What it means is that all those accelerators and VCs are using AI for internal startup optimization. So I want to highlight just two AI tools that are must-haves from Silicon Valley. One is Superhuman — a lot of sales teams are required to use it daily, though not the C-levels because we need to keep an authentic voice of tone. Another one is Upgrade, a recent alumni of the HF0 accelerator. They’re trying to answer the question: what marketing activity actually brought users, payments, etc. So very down-to-earth — one or two AI applications that are must-use for any successful startup?
Catrina
Superhuman is great. Granola is strong for AI note-taking. Vimco is great for calendar — like a better version of Calendly. If you don’t want to use Calendly (which is also good, though not exactly AI), Vimco is an option. Notion actually has a great co-pilot to help you edit, and since then everyone’s been building similar tools, but they had the first-mover advantage.
Michael
I’m just looking for things that are not ultimately going to be sold to Google or Microsoft, where they own all my data and learn on it. I want to have things I control, and that’s the promise of decentralization in DeFi — and now also the promise of decentralization in AI.

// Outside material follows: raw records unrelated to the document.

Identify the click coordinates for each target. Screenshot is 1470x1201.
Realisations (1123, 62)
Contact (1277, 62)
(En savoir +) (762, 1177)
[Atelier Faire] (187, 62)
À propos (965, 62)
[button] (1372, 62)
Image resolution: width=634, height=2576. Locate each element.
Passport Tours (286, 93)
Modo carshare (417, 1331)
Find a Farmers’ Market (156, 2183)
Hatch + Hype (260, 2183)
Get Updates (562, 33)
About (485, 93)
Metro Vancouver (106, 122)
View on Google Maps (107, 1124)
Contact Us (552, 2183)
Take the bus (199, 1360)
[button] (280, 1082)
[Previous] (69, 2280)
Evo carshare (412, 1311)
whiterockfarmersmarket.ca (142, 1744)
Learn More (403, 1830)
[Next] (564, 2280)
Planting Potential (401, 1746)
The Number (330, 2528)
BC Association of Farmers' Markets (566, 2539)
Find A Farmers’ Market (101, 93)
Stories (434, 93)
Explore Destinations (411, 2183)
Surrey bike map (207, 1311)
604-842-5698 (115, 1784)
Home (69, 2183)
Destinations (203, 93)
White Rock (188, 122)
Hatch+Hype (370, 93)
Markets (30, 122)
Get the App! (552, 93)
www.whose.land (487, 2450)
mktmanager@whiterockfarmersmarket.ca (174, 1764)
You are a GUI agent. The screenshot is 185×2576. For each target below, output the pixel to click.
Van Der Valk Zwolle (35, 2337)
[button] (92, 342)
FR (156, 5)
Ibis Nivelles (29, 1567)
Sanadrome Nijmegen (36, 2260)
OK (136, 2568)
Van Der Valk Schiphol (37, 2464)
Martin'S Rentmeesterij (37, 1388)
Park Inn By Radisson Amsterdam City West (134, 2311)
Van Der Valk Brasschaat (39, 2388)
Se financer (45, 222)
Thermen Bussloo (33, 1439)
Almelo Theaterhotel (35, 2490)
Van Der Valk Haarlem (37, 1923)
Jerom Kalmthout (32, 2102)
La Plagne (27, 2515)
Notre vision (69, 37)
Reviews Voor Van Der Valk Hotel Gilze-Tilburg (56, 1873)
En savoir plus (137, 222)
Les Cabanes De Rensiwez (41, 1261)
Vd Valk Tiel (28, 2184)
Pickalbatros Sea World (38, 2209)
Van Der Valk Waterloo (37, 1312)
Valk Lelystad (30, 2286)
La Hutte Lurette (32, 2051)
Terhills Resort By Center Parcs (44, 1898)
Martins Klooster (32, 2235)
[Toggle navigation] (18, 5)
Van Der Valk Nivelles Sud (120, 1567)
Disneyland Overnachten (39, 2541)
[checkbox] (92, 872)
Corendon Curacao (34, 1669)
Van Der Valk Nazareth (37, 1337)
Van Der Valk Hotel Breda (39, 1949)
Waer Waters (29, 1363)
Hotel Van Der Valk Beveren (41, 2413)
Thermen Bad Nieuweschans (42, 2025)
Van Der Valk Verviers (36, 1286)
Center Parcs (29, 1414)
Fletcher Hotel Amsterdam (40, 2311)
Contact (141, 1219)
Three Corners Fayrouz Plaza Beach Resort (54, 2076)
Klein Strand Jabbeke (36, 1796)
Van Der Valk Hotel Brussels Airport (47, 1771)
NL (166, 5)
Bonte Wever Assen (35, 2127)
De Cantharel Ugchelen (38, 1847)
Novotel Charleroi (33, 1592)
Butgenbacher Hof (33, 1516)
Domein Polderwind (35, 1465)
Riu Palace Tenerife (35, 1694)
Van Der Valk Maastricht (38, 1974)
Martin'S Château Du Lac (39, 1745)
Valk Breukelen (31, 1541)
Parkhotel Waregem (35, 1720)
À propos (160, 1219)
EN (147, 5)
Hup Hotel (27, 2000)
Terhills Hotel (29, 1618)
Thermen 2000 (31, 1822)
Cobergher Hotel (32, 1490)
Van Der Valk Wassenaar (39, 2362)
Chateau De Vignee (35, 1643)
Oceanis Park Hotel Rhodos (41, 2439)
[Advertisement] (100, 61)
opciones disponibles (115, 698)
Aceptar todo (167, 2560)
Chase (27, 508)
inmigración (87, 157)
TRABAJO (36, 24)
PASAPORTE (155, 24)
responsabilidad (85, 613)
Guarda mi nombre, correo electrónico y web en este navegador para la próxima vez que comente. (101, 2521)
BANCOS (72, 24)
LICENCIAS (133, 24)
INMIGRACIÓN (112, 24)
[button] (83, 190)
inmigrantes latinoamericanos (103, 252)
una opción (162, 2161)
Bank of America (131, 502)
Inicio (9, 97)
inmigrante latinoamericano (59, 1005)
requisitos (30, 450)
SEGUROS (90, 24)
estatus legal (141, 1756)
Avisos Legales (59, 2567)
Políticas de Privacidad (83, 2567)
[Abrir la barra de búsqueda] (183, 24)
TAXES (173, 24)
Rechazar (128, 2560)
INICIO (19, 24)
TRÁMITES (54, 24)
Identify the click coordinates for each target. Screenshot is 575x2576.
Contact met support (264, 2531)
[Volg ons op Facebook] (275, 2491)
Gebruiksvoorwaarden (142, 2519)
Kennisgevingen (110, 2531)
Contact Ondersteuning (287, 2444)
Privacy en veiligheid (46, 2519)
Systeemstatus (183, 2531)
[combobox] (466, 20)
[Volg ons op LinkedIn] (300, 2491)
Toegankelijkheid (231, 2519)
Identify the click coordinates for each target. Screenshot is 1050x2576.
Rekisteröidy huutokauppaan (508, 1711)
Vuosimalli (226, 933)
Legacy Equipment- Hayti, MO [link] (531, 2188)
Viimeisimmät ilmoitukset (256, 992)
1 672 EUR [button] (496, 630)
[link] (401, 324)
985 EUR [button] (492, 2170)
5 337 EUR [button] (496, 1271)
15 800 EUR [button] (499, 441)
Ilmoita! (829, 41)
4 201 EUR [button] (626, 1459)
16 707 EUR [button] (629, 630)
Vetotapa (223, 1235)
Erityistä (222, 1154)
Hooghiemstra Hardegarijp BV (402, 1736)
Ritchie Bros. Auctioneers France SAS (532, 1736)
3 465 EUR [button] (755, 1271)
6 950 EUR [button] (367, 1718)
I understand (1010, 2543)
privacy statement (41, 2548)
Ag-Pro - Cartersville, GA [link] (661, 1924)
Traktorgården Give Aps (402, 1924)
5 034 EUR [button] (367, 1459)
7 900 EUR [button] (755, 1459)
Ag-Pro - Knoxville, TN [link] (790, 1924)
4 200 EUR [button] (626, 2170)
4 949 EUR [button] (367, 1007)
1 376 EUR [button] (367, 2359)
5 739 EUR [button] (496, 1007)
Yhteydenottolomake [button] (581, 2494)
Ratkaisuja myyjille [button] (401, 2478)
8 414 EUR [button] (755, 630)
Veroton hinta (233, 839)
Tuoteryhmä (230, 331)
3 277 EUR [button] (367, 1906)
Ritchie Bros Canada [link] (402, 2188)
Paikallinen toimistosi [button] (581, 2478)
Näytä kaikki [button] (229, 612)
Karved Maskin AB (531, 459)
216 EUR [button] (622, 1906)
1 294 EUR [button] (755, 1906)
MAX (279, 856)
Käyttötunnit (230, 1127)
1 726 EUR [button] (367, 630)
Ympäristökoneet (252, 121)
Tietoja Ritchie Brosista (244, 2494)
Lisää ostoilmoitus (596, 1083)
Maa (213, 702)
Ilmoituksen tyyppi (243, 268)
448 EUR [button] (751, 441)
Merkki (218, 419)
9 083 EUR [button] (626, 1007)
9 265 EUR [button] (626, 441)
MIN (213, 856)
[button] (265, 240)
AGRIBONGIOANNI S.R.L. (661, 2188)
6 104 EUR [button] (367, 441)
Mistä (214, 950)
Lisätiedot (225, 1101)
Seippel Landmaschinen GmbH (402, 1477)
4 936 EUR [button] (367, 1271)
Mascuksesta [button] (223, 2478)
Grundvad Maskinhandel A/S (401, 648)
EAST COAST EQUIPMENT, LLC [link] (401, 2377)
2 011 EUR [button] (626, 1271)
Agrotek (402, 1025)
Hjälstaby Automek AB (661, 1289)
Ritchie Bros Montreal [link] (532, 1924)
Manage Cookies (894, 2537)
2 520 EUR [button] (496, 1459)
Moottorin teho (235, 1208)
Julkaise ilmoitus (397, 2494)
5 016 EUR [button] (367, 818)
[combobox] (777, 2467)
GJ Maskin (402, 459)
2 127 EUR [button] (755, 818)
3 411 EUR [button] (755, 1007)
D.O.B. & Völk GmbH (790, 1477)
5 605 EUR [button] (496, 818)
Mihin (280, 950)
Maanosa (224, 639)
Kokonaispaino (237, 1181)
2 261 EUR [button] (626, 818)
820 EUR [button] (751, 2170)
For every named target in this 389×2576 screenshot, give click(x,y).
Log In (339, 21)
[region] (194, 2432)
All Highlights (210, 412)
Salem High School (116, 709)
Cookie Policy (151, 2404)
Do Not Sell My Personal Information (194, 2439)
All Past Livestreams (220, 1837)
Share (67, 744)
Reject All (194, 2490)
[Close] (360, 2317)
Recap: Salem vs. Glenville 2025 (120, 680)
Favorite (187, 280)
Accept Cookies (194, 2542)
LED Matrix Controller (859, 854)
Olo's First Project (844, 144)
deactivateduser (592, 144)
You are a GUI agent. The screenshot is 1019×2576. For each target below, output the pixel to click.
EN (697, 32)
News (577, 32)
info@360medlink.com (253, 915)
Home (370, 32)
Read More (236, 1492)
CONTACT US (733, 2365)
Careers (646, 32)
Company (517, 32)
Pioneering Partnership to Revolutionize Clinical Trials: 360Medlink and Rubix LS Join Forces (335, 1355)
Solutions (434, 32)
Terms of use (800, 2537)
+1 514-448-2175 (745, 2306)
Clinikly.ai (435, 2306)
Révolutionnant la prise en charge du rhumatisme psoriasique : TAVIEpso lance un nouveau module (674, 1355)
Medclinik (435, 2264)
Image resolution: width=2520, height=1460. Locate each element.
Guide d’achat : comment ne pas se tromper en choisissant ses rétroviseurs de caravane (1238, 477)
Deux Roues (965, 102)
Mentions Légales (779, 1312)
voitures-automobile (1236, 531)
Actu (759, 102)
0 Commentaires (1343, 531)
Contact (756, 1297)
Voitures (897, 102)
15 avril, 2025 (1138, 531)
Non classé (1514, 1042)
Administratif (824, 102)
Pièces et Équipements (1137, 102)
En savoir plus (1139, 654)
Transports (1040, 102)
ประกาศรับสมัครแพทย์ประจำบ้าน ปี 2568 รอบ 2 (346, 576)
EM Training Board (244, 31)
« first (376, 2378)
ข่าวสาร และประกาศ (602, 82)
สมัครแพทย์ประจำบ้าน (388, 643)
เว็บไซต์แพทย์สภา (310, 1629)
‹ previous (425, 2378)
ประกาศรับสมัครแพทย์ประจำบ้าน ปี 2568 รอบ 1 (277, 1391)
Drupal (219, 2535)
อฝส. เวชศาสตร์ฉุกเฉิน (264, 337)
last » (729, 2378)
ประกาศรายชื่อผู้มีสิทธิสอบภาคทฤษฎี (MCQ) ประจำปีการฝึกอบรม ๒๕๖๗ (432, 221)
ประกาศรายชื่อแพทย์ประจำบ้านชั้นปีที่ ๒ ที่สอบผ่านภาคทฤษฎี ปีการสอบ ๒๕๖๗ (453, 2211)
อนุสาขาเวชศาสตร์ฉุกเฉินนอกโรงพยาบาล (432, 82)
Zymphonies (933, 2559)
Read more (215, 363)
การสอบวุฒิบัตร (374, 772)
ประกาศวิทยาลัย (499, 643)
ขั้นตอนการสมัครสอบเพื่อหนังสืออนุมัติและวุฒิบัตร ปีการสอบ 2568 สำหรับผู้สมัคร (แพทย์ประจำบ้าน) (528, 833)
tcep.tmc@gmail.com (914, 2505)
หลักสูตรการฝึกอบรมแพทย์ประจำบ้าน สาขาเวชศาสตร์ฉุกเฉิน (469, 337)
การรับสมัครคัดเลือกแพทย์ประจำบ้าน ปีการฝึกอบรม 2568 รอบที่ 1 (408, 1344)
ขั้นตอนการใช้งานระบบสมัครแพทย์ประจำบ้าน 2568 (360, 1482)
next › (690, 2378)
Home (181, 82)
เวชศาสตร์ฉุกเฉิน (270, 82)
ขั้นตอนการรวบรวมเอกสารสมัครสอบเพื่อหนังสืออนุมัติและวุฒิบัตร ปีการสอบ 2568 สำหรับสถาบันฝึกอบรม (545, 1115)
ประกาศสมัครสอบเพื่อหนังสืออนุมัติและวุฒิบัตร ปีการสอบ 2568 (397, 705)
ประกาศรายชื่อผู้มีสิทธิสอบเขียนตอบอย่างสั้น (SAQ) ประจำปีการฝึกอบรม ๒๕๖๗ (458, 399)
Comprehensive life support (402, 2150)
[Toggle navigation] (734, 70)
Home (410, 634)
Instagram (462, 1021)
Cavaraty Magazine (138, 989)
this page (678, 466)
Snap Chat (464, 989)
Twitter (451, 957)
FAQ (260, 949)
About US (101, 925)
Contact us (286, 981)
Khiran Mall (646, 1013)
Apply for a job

I’ve mentioned sales agents, I’ve mentioned sales trading. The last portfolio company I’ll mention is Alpha AI. The founder is the former head of strategy for NASDAQ, and he’s building an agentic Bloomberg terminal, both physical and on-chain, that lets you plug in a range of decentralized modules for research and trading.
Chris
We have a couple of interesting AIs in our portfolio. One is called Mind Keeper — if there’s a transition from one employee to another, it allows the new employee to ask the AI what the other person actually did. That’s a useful case. Then we have Andrual (or Dearflo), which provides automated email inbox support.
Amit
I think a lot of things come up. Maybe, other than that, is Cursor.
And eventually what would be very useful is benchmarking these tools. We have a portfolio, and others like Layer Lens, to benchmark which model actually does well.
Host
I think we are ready with a post for Cointelegraph with your advice. Thank you, Yuri.
Thank you, our speakers. Please applaud. Thank you.